Dutch has two grammatical genders: common (de-words) and neuter (het-words). Roughly 75 percent of Dutch nouns are de-words and 25 percent are het-words. Unlike German, Dutch has merged masculine and feminine into one common gender, so de covers both. The gender of a noun affects the article (de vs het), the adjective endings in certain positions and the relative pronoun (die vs dat). There is no reliable method to determine gender from sound alone — it must largely be memorised alongside the noun.
Some patterns help. All diminutives are het-words: het huisje, het kopje. All infinitives used as nouns are het-words: het lopen, het eten. Words ending in -ing, -heid, -nis and abstract -st are typically de-words: de vergadering, de schoonheid, de gevangenis. Words ending in -ment, -isme and -eum are typically het-words: het moment, het realisme, het museum. These patterns cover a useful subset of the vocabulary.

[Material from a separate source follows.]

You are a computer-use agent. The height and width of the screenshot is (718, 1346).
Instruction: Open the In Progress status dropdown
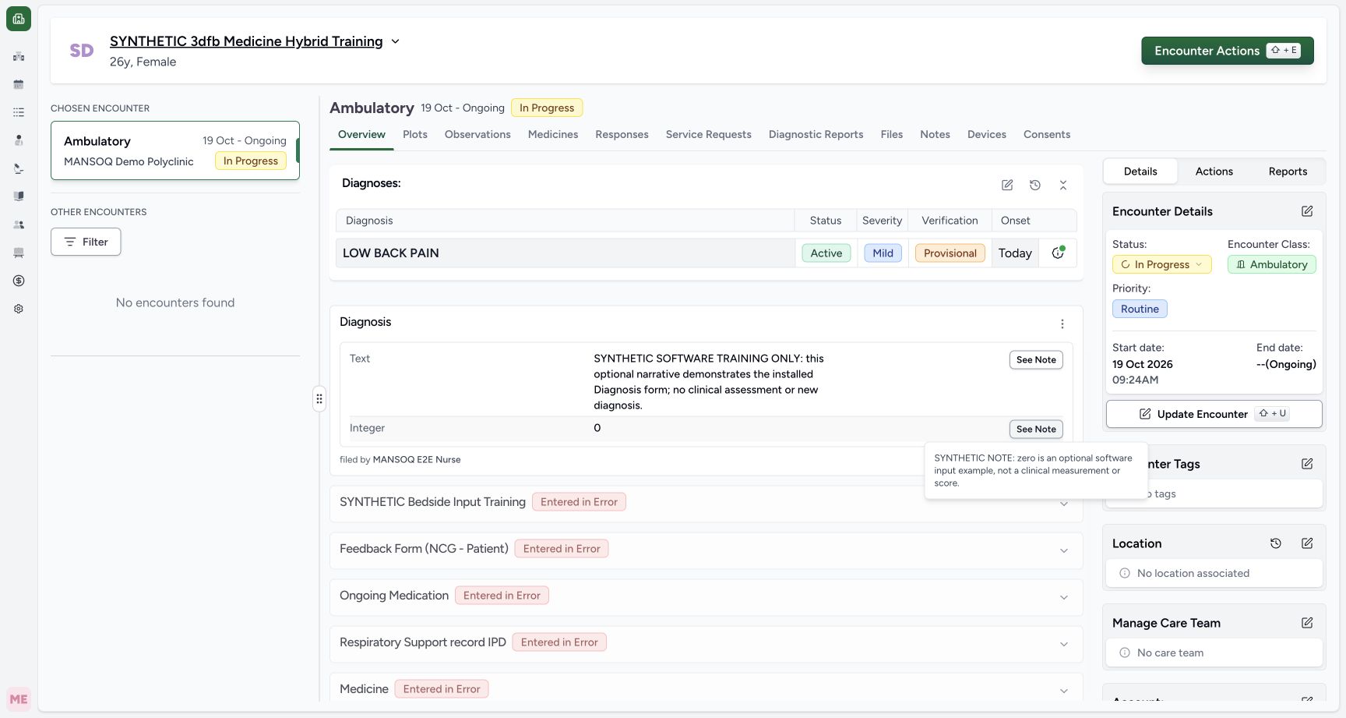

The practical advice: always learn nouns with their article — not just huis but het huis, not just dag but de dag. Flashcard apps that include articles from the start build the right habit. When uncertain, guess de — you will be right three times out of four. With het-words specifically, the impact of getting gender wrong is visible in adjective inflection (een groot huis, not een grote huis) and relative pronouns, so het-words deserve extra attention and deliberate practice.